━━ Source material ━━
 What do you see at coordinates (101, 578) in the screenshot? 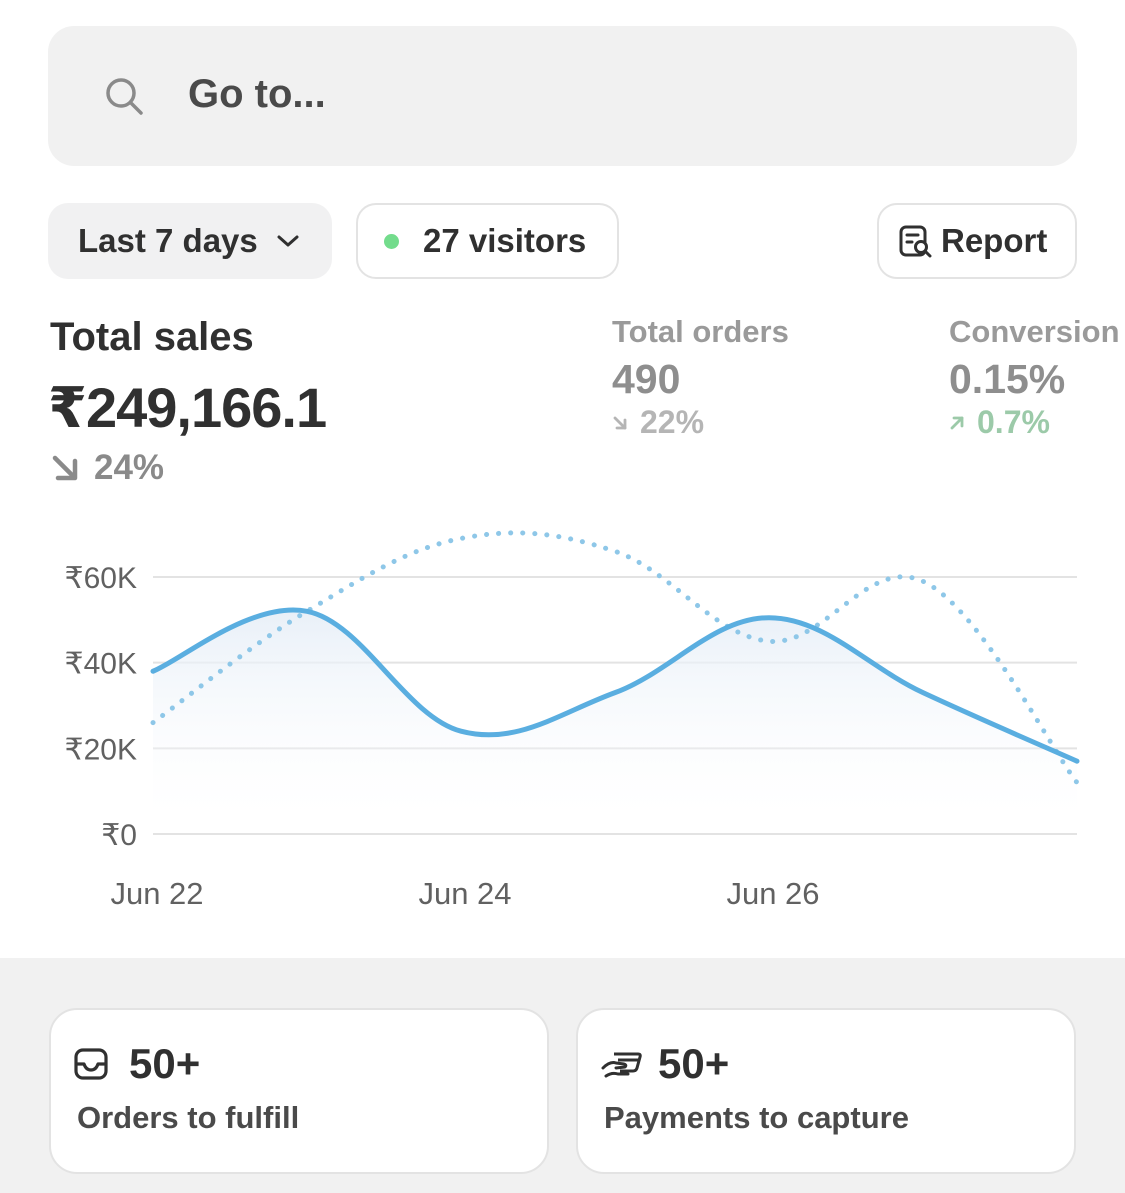
I see `chart-y-tick-label: ₹60K` at bounding box center [101, 578].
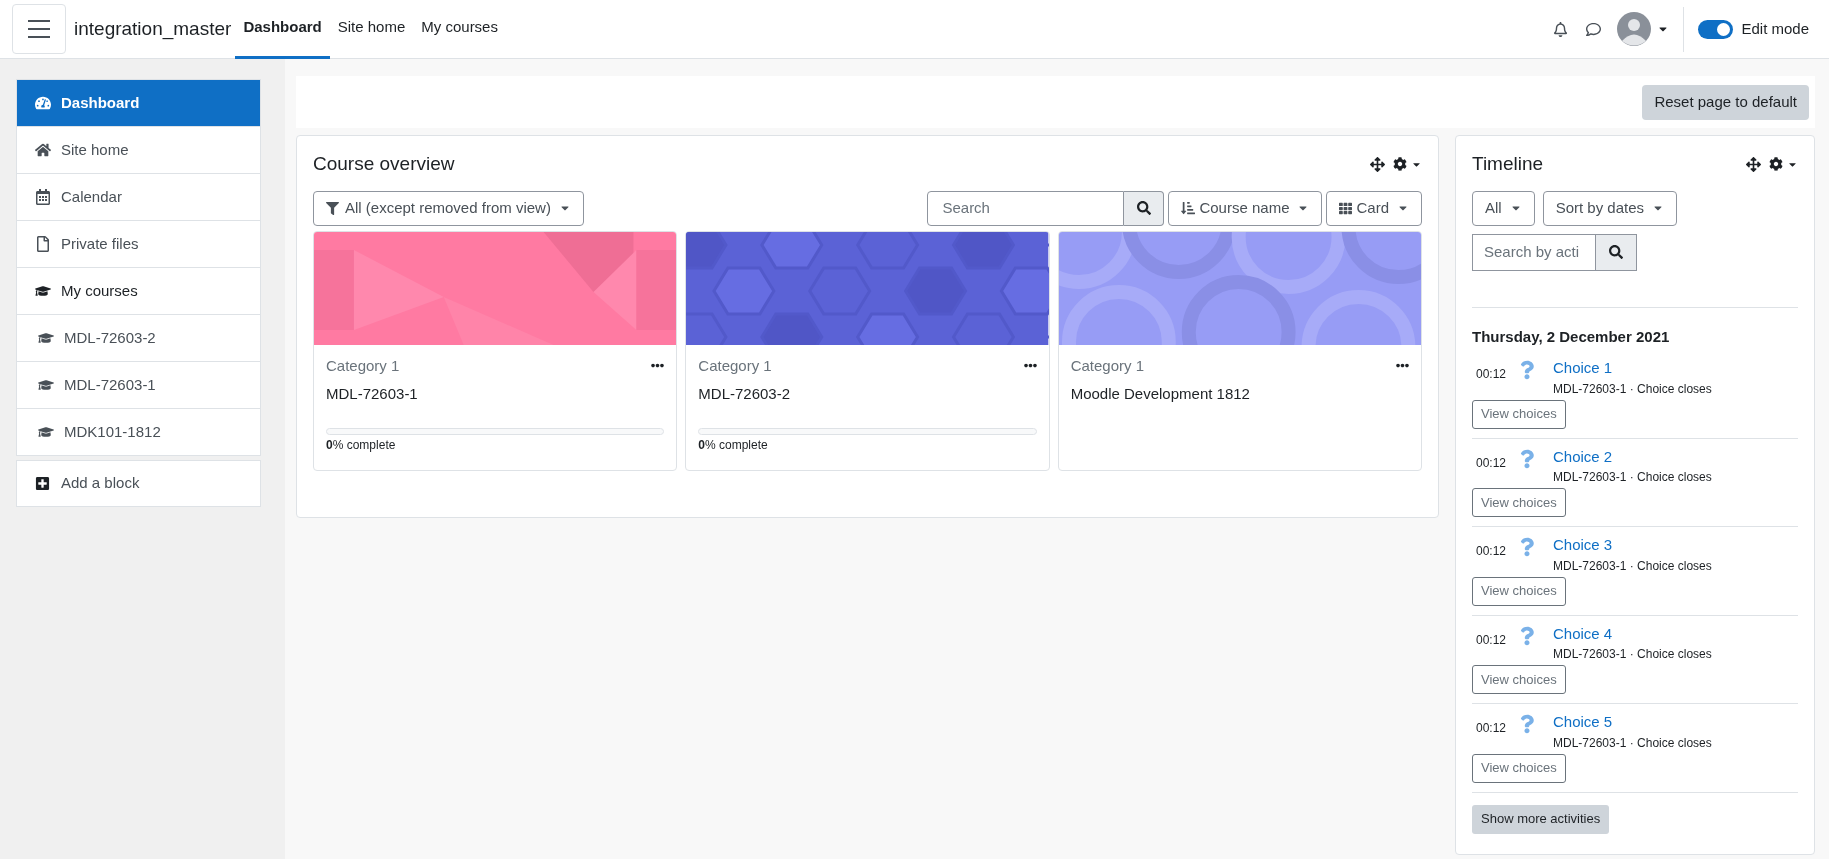 The height and width of the screenshot is (859, 1829). Describe the element at coordinates (39, 29) in the screenshot. I see `menu-button` at that location.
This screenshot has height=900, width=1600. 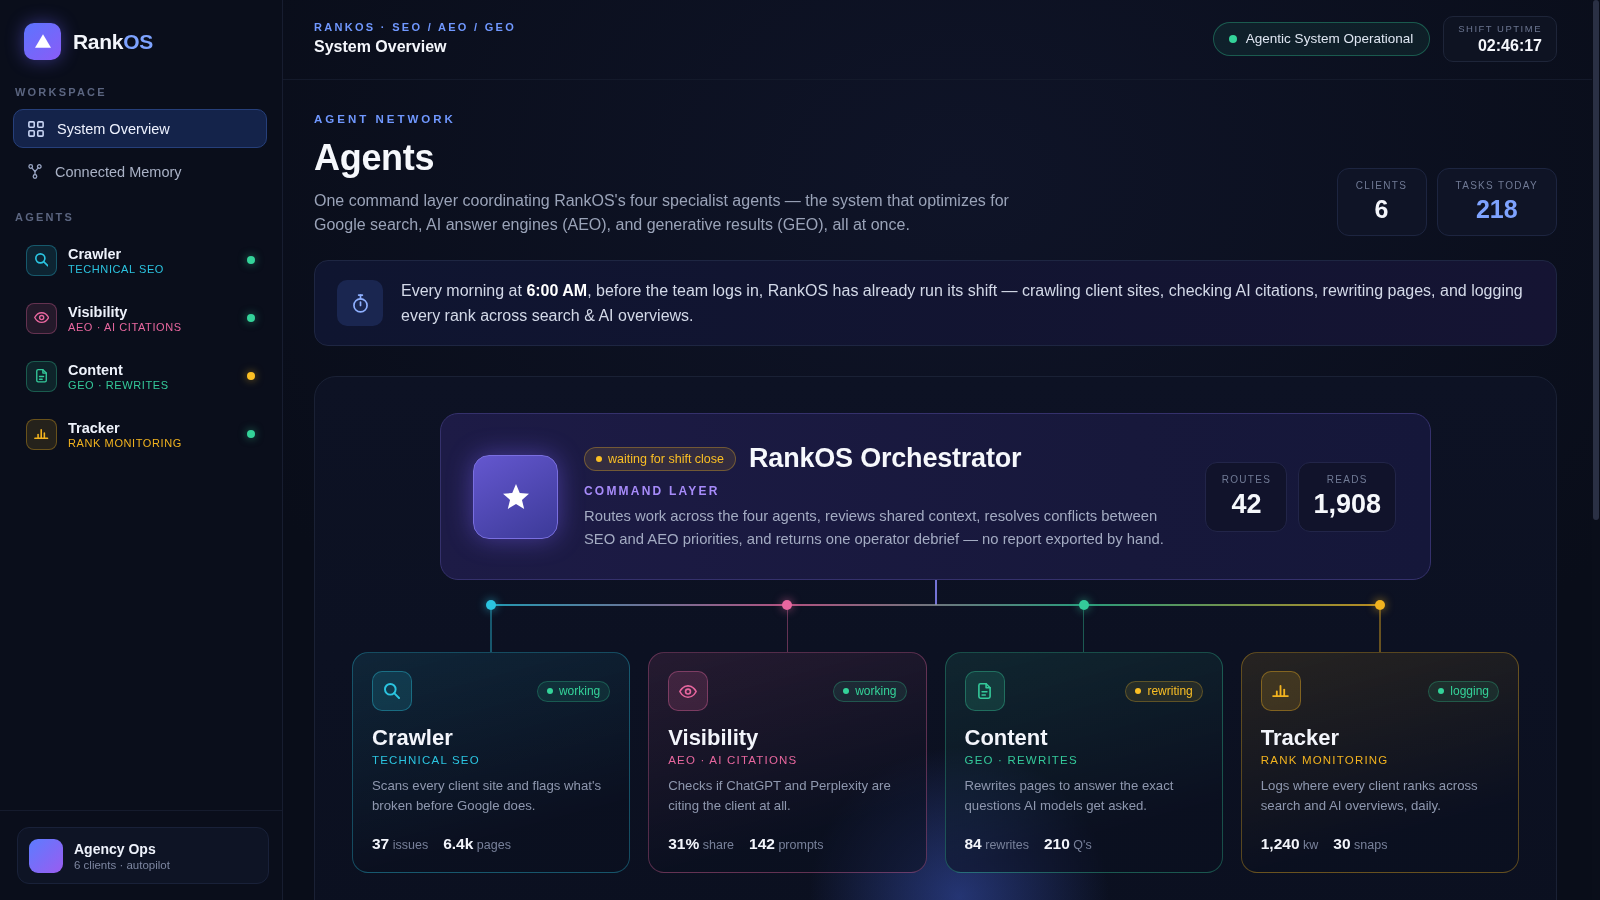 What do you see at coordinates (1070, 796) in the screenshot?
I see `agent-description: Rewrites pages to answer the exact questions AI models get asked.` at bounding box center [1070, 796].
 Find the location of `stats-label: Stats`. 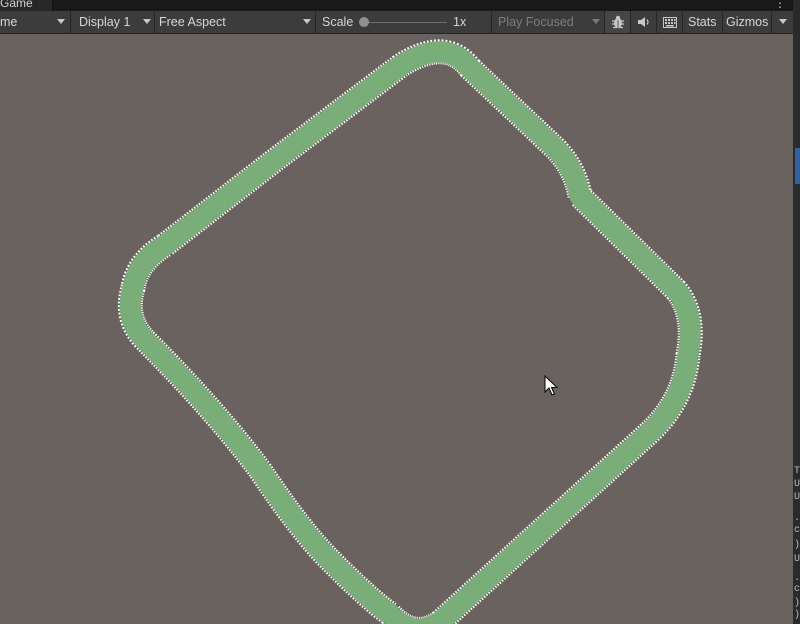

stats-label: Stats is located at coordinates (702, 22).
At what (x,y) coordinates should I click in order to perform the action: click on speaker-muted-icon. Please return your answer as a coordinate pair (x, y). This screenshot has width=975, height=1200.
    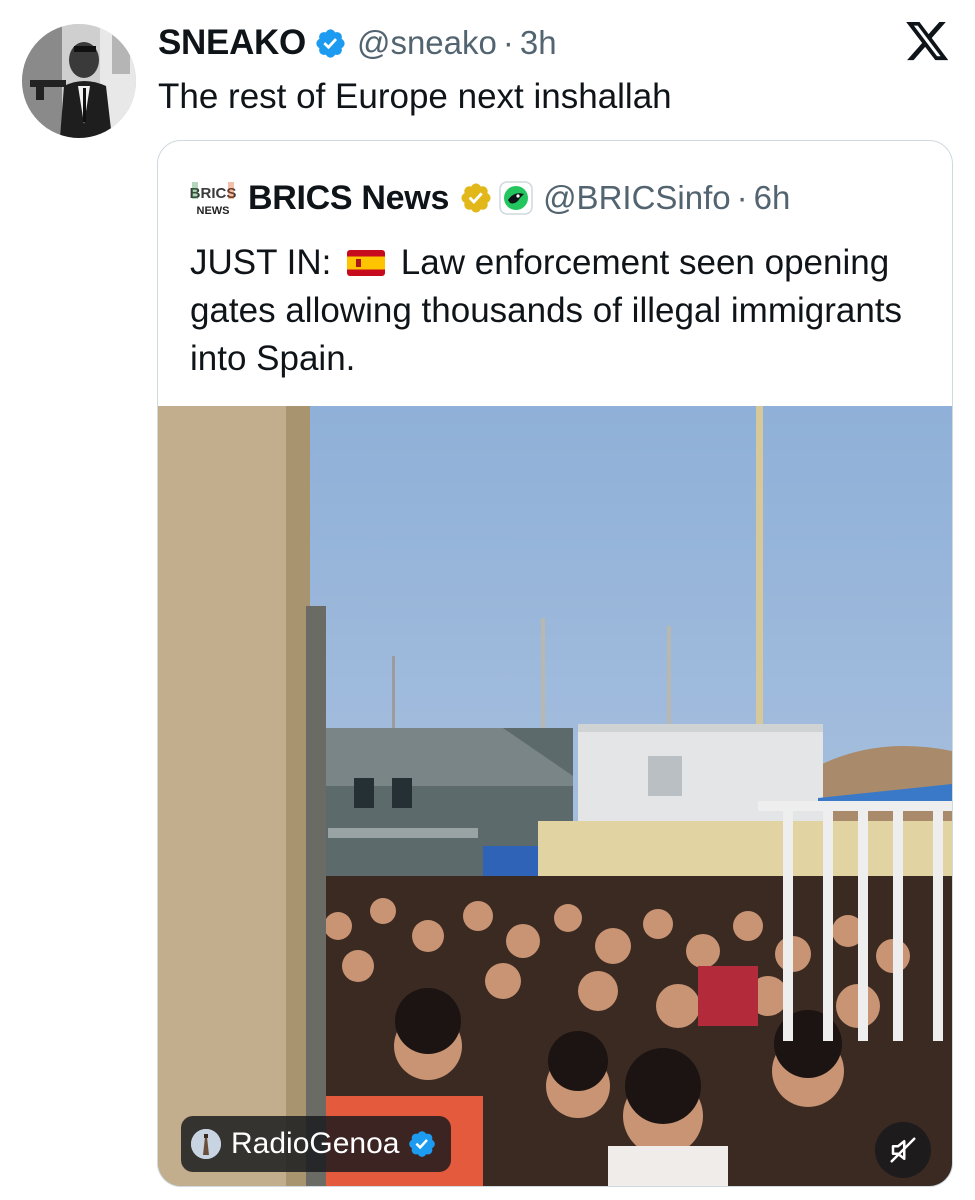
    Looking at the image, I should click on (903, 1150).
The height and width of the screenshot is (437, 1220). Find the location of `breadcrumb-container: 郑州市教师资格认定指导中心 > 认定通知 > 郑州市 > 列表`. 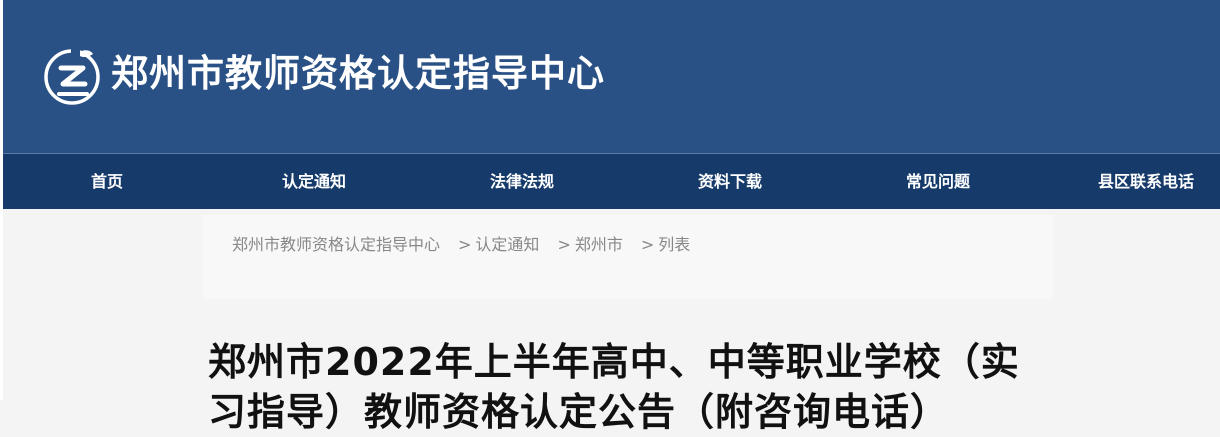

breadcrumb-container: 郑州市教师资格认定指导中心 > 认定通知 > 郑州市 > 列表 is located at coordinates (628, 257).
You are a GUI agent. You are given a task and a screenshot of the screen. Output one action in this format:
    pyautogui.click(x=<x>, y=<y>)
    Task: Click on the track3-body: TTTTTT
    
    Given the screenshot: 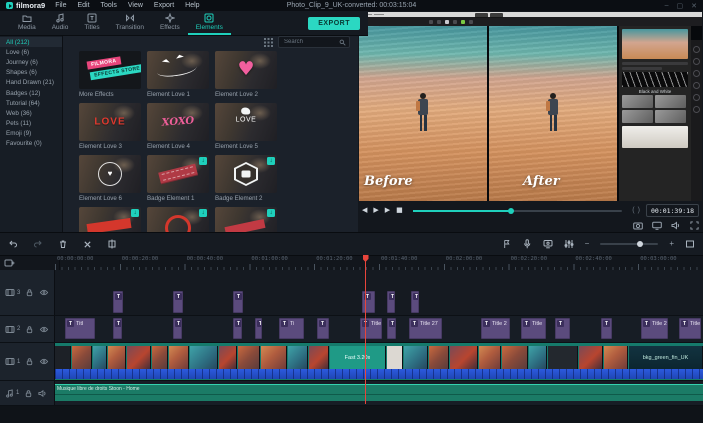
━━━
» Task directions: Give the lines as a JSON list of strings, one string per line and no blank lines, beginning at the line that contains "You are a GUI" and running through the last line of the records. Omit the pictures.

» Task solution:
[
  "You are a GUI agent. You are given a task and a screenshot of the screen. Output one action in this format:",
  "    pyautogui.click(x=<x>, y=<y>)",
  "    Task: Click on the track3-body: TTTTTT",
  "    Given the screenshot: "
]